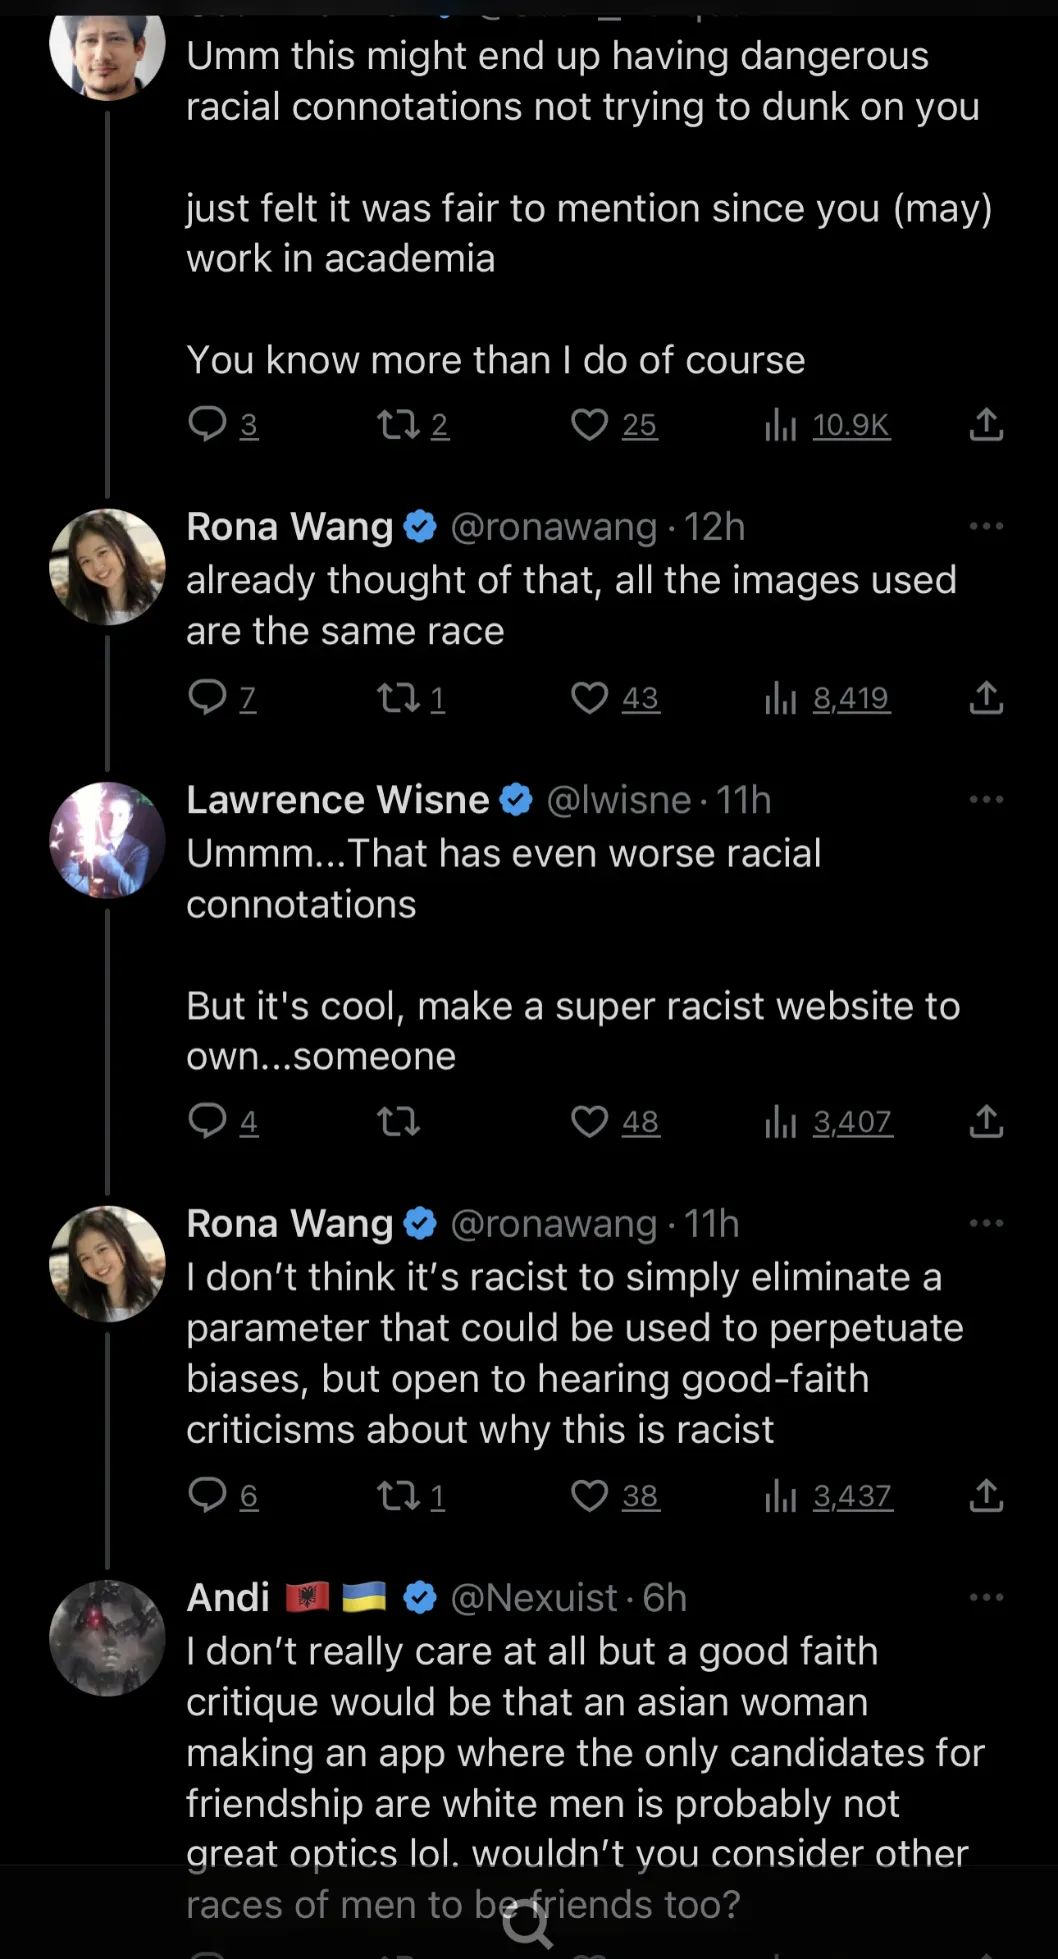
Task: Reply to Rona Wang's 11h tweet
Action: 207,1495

--

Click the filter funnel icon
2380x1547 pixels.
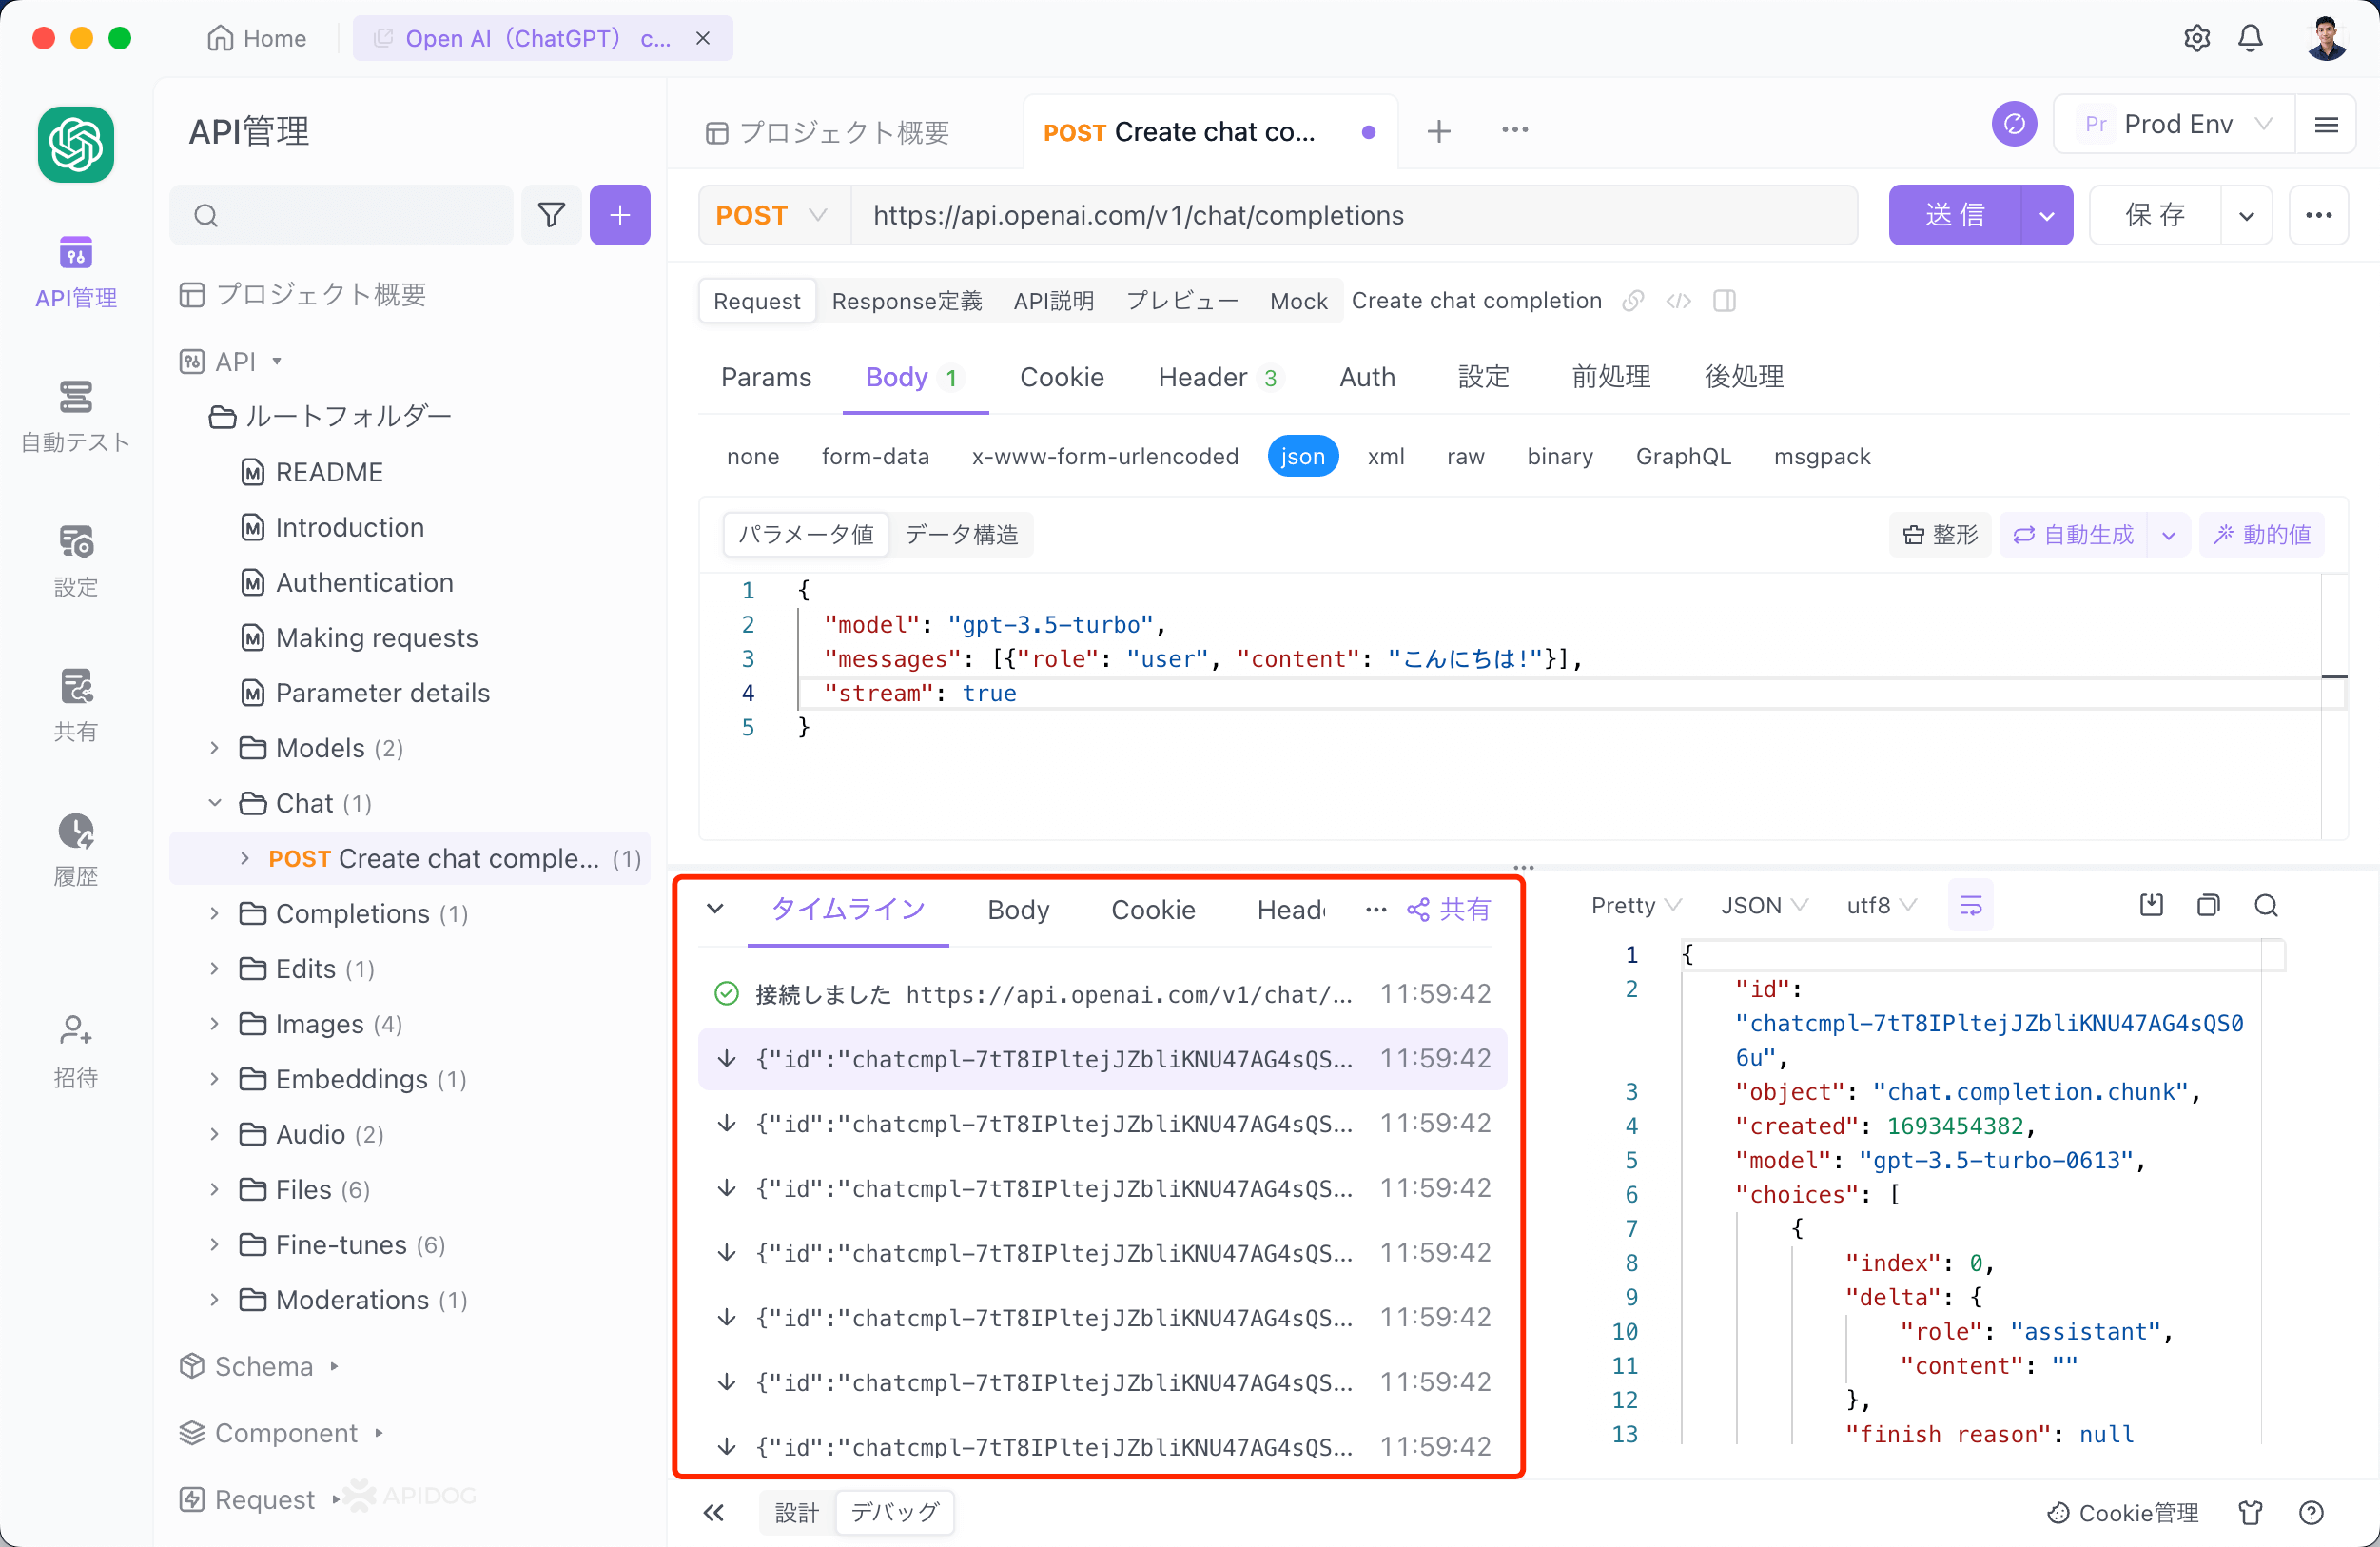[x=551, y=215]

==

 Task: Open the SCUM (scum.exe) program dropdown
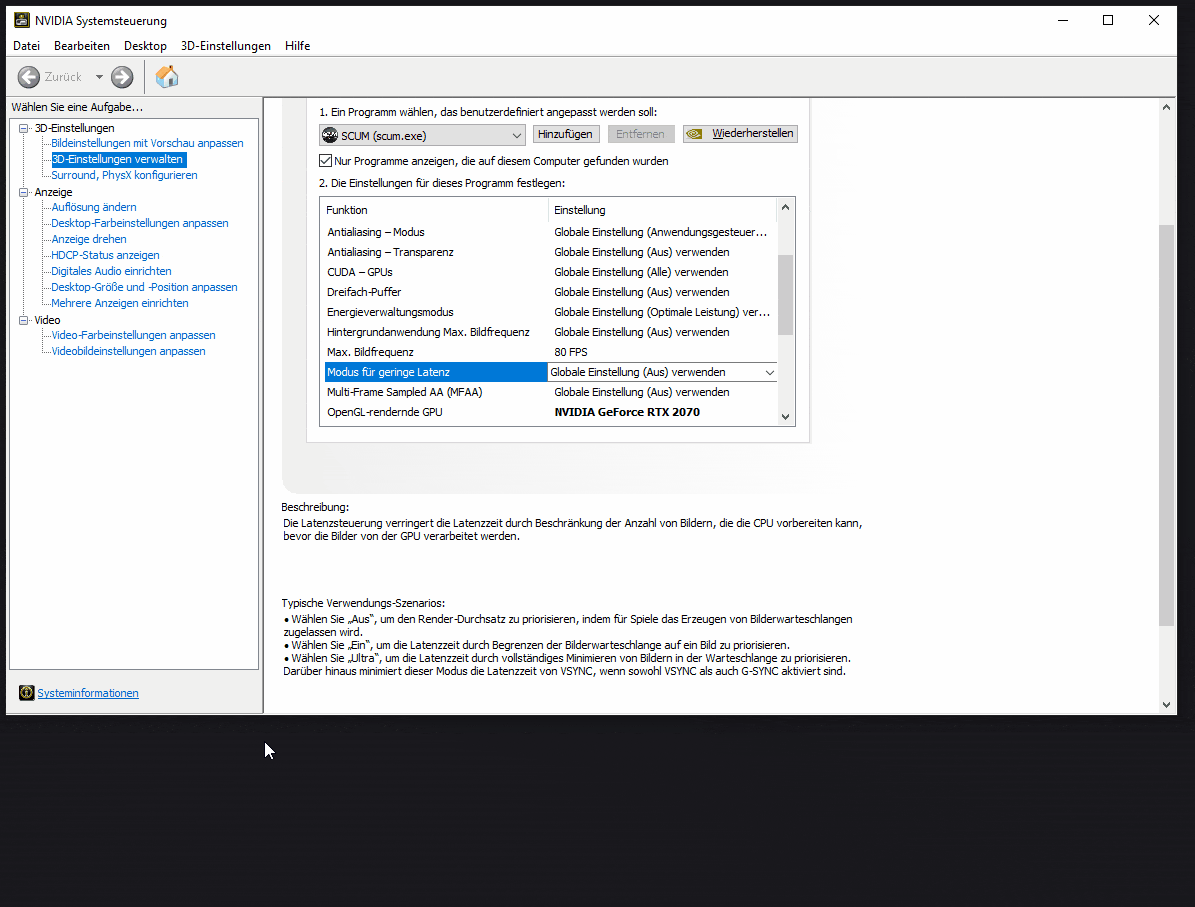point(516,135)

▶ Exercise requirements
Copy each line of the items above that contains the string "Task", matching uppercase and lowercase letters exactly.

▶ Exercise solution
Task: Reply to Rona Wang's 11h tweet
 Task: Open the SCUM (scum.exe) program dropdown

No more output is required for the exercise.